╭─ Recorded data

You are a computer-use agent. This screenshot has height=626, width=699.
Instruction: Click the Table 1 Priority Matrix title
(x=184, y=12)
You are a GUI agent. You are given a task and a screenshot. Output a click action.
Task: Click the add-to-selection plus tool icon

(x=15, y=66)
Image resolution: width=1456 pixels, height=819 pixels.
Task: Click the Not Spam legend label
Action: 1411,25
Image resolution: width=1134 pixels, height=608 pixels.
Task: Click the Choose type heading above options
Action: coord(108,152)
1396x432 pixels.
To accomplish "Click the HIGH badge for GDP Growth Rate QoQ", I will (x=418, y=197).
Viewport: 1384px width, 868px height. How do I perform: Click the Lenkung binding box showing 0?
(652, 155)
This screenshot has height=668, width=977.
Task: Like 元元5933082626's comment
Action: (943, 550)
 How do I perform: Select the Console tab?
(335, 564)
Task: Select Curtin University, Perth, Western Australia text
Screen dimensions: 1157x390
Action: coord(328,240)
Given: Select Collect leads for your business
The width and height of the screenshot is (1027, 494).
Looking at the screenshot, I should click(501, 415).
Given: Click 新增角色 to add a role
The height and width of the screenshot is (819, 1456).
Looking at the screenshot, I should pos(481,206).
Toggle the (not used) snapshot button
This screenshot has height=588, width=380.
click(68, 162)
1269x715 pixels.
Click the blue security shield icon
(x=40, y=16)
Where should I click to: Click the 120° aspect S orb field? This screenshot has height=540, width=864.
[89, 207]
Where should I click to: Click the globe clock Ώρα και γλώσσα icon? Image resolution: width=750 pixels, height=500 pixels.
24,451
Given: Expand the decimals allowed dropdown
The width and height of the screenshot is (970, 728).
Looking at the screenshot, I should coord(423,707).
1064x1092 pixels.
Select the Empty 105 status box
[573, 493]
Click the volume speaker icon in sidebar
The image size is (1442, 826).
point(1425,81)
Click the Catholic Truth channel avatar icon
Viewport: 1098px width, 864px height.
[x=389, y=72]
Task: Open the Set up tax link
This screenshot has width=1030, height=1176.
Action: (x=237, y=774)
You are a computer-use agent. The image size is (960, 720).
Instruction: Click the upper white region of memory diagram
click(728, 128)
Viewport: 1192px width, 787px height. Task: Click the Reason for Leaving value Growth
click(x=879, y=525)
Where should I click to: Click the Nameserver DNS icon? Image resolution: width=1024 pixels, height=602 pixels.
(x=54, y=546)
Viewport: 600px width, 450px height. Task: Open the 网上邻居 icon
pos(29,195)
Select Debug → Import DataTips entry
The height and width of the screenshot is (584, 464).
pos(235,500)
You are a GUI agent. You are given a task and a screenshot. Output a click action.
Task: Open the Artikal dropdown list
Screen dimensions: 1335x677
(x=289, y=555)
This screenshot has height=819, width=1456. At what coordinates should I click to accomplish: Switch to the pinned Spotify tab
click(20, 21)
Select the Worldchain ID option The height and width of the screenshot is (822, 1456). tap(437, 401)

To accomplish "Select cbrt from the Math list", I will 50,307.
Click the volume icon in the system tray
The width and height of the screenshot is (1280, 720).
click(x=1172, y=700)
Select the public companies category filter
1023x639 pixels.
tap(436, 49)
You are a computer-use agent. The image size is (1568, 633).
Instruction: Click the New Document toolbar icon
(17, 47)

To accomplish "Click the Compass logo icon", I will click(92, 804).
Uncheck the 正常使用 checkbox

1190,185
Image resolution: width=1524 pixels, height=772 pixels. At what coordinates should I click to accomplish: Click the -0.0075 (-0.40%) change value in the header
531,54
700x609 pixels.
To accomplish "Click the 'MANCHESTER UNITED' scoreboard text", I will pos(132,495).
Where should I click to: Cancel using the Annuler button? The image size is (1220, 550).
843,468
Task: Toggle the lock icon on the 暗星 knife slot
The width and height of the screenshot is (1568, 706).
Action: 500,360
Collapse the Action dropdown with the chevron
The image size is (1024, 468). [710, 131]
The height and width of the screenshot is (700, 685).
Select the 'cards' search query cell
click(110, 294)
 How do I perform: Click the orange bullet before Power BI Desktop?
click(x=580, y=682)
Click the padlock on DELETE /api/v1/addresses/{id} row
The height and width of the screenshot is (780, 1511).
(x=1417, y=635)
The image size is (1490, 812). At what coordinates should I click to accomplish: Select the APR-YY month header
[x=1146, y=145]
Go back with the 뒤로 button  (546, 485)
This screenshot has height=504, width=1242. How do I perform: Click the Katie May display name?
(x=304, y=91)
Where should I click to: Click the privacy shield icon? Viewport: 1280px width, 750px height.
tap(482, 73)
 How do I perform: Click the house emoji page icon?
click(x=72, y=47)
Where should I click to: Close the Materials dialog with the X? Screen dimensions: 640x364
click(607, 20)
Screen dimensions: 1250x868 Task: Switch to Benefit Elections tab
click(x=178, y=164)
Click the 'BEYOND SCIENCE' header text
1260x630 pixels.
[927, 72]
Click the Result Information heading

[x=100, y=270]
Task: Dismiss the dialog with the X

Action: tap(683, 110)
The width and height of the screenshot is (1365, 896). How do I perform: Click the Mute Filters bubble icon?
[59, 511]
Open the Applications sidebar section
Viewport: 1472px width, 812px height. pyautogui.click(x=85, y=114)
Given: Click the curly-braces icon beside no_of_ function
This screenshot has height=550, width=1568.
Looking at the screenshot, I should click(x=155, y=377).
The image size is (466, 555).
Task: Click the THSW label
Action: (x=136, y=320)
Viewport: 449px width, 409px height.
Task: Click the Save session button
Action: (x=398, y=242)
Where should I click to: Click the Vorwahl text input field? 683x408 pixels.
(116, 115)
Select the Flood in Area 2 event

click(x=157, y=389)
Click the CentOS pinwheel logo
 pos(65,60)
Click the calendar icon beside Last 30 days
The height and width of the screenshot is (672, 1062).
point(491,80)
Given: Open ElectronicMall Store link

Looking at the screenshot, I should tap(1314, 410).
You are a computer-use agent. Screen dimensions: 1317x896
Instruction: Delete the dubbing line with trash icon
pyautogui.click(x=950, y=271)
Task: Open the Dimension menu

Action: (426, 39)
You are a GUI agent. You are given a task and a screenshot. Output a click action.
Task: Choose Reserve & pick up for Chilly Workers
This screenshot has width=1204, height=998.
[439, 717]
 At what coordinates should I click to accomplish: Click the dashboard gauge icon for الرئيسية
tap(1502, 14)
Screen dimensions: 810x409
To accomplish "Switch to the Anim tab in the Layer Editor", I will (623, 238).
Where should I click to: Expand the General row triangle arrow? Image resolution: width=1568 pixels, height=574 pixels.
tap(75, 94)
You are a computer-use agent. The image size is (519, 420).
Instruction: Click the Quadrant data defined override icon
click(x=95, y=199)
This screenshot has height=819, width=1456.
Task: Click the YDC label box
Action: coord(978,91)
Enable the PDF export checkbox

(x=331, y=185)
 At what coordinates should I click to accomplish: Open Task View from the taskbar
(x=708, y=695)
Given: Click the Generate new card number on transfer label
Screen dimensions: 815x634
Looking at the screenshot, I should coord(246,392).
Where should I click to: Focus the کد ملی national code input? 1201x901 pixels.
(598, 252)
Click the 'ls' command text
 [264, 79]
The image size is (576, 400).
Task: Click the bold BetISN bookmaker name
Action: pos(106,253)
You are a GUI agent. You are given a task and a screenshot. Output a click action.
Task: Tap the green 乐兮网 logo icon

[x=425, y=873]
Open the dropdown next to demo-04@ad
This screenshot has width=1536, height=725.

╰─

* _Goal of the exercise_
Reproduce every line of the data above word for word.

* _Exercise solution_
You are a computer-use agent. This screenshot has height=626, width=699.
Instruction: Click the Table 1 Priority Matrix title
(x=184, y=12)
You are a GUI agent. You are given a task and a screenshot. Output a click action.
Task: Click the add-to-selection plus tool icon

(x=15, y=66)
Image resolution: width=1456 pixels, height=819 pixels.
Task: Click the Not Spam legend label
Action: 1411,25
Image resolution: width=1134 pixels, height=608 pixels.
Task: Click the Choose type heading above options
Action: coord(108,152)
1396x432 pixels.
To accomplish "Click the HIGH badge for GDP Growth Rate QoQ", I will (x=418, y=197).
Viewport: 1384px width, 868px height. How do I perform: Click the Lenkung binding box showing 0?
(652, 155)
This screenshot has height=668, width=977.
Task: Like 元元5933082626's comment
Action: (943, 550)
 How do I perform: Select the Console tab?
(335, 564)
Task: Select Curtin University, Perth, Western Australia text
Screen dimensions: 1157x390
Action: coord(328,240)
Given: Select Collect leads for your business
The width and height of the screenshot is (1027, 494).
Looking at the screenshot, I should click(501, 415).
Given: Click 新增角色 to add a role
The height and width of the screenshot is (819, 1456).
Looking at the screenshot, I should pos(481,206).
Toggle the (not used) snapshot button
This screenshot has height=588, width=380.
click(68, 162)
1269x715 pixels.
Click the blue security shield icon
(x=40, y=16)
Where should I click to: Click the 120° aspect S orb field? This screenshot has height=540, width=864.
[89, 207]
Where should I click to: Click the globe clock Ώρα και γλώσσα icon? Image resolution: width=750 pixels, height=500 pixels.
24,451
Given: Expand the decimals allowed dropdown
The width and height of the screenshot is (970, 728).
Looking at the screenshot, I should coord(423,707).
1064x1092 pixels.
Select the Empty 105 status box
[573, 493]
Click the volume speaker icon in sidebar
The image size is (1442, 826).
point(1425,81)
Click the Catholic Truth channel avatar icon
Viewport: 1098px width, 864px height.
[x=389, y=72]
Task: Open the Set up tax link
This screenshot has width=1030, height=1176.
Action: (x=237, y=774)
You are a computer-use agent. The image size is (960, 720).
Instruction: Click the upper white region of memory diagram
click(728, 128)
Viewport: 1192px width, 787px height. Task: Click the Reason for Leaving value Growth
click(x=879, y=525)
Where should I click to: Click the Nameserver DNS icon? Image resolution: width=1024 pixels, height=602 pixels.
(x=54, y=546)
Viewport: 600px width, 450px height. Task: Open the 网上邻居 icon
pos(29,195)
Select Debug → Import DataTips entry
The height and width of the screenshot is (584, 464).
pos(235,500)
You are a GUI agent. You are given a task and a screenshot. Output a click action.
Task: Open the Artikal dropdown list
Screen dimensions: 1335x677
(x=289, y=555)
This screenshot has height=819, width=1456. At what coordinates should I click to accomplish: Switch to the pinned Spotify tab
click(20, 21)
Select the Worldchain ID option The height and width of the screenshot is (822, 1456). tap(437, 401)

To accomplish "Select cbrt from the Math list", I will 50,307.
Click the volume icon in the system tray
The width and height of the screenshot is (1280, 720).
click(x=1172, y=700)
Select the public companies category filter
1023x639 pixels.
tap(436, 49)
You are a computer-use agent. The image size is (1568, 633).
Instruction: Click the New Document toolbar icon
(17, 47)

To accomplish "Click the Compass logo icon", I will click(92, 804).
Uncheck the 正常使用 checkbox

1190,185
Image resolution: width=1524 pixels, height=772 pixels. At what coordinates should I click to accomplish: Click the -0.0075 (-0.40%) change value in the header
531,54
700x609 pixels.
To accomplish "Click the 'MANCHESTER UNITED' scoreboard text", I will pos(132,495).
Where should I click to: Cancel using the Annuler button? The image size is (1220, 550).
843,468
Task: Toggle the lock icon on the 暗星 knife slot
The width and height of the screenshot is (1568, 706).
Action: 500,360
Collapse the Action dropdown with the chevron
The image size is (1024, 468). [710, 131]
The height and width of the screenshot is (700, 685).
Select the 'cards' search query cell
click(110, 294)
 How do I perform: Click the orange bullet before Power BI Desktop?
click(x=580, y=682)
Click the padlock on DELETE /api/v1/addresses/{id} row
The height and width of the screenshot is (780, 1511).
(x=1417, y=635)
The image size is (1490, 812). At what coordinates should I click to accomplish: Select the APR-YY month header
[x=1146, y=145]
Go back with the 뒤로 button  (546, 485)
This screenshot has height=504, width=1242. How do I perform: Click the Katie May display name?
(x=304, y=91)
Where should I click to: Click the privacy shield icon? Viewport: 1280px width, 750px height.
tap(482, 73)
 How do I perform: Click the house emoji page icon?
click(x=72, y=47)
Where should I click to: Close the Materials dialog with the X? Screen dimensions: 640x364
click(607, 20)
Screen dimensions: 1250x868 Task: Switch to Benefit Elections tab
click(x=178, y=164)
Click the 'BEYOND SCIENCE' header text
1260x630 pixels.
[927, 72]
Click the Result Information heading

[x=100, y=270]
Task: Dismiss the dialog with the X

Action: tap(683, 110)
The width and height of the screenshot is (1365, 896). How do I perform: Click the Mute Filters bubble icon?
[59, 511]
Open the Applications sidebar section
Viewport: 1472px width, 812px height. pyautogui.click(x=85, y=114)
Given: Click the curly-braces icon beside no_of_ function
This screenshot has height=550, width=1568.
Looking at the screenshot, I should click(x=155, y=377).
The image size is (466, 555).
Task: Click the THSW label
Action: (x=136, y=320)
Viewport: 449px width, 409px height.
Task: Click the Save session button
Action: (x=398, y=242)
Where should I click to: Click the Vorwahl text input field? 683x408 pixels.
(116, 115)
Select the Flood in Area 2 event

click(x=157, y=389)
Click the CentOS pinwheel logo
 pos(65,60)
Click the calendar icon beside Last 30 days
The height and width of the screenshot is (672, 1062).
point(491,80)
Given: Open ElectronicMall Store link

Looking at the screenshot, I should tap(1314, 410).
You are a computer-use agent. Screen dimensions: 1317x896
Instruction: Delete the dubbing line with trash icon
pyautogui.click(x=950, y=271)
Task: Open the Dimension menu

Action: (426, 39)
You are a GUI agent. You are given a task and a screenshot. Output a click action.
Task: Choose Reserve & pick up for Chilly Workers
This screenshot has width=1204, height=998.
[439, 717]
 At what coordinates should I click to accomplish: Click the dashboard gauge icon for الرئيسية
tap(1502, 14)
Screen dimensions: 810x409
To accomplish "Switch to the Anim tab in the Layer Editor", I will (623, 238).
Where should I click to: Expand the General row triangle arrow? Image resolution: width=1568 pixels, height=574 pixels.
tap(75, 94)
You are a computer-use agent. The image size is (519, 420).
Instruction: Click the Quadrant data defined override icon
click(x=95, y=199)
This screenshot has height=819, width=1456.
Task: Click the YDC label box
Action: coord(978,91)
Enable the PDF export checkbox

(x=331, y=185)
 At what coordinates should I click to accomplish: Open Task View from the taskbar
(x=708, y=695)
Given: Click the Generate new card number on transfer label
Screen dimensions: 815x634
Looking at the screenshot, I should coord(246,392).
Where should I click to: Focus the کد ملی national code input? 1201x901 pixels.
(598, 252)
Click the 'ls' command text
 [264, 79]
The image size is (576, 400).
Task: Click the bold BetISN bookmaker name
Action: pos(106,253)
You are a GUI agent. You are given a task and a screenshot. Output a click action.
Task: Tap the green 乐兮网 logo icon

[x=425, y=873]
Open the dropdown next to demo-04@ad
This screenshot has width=1536, height=725.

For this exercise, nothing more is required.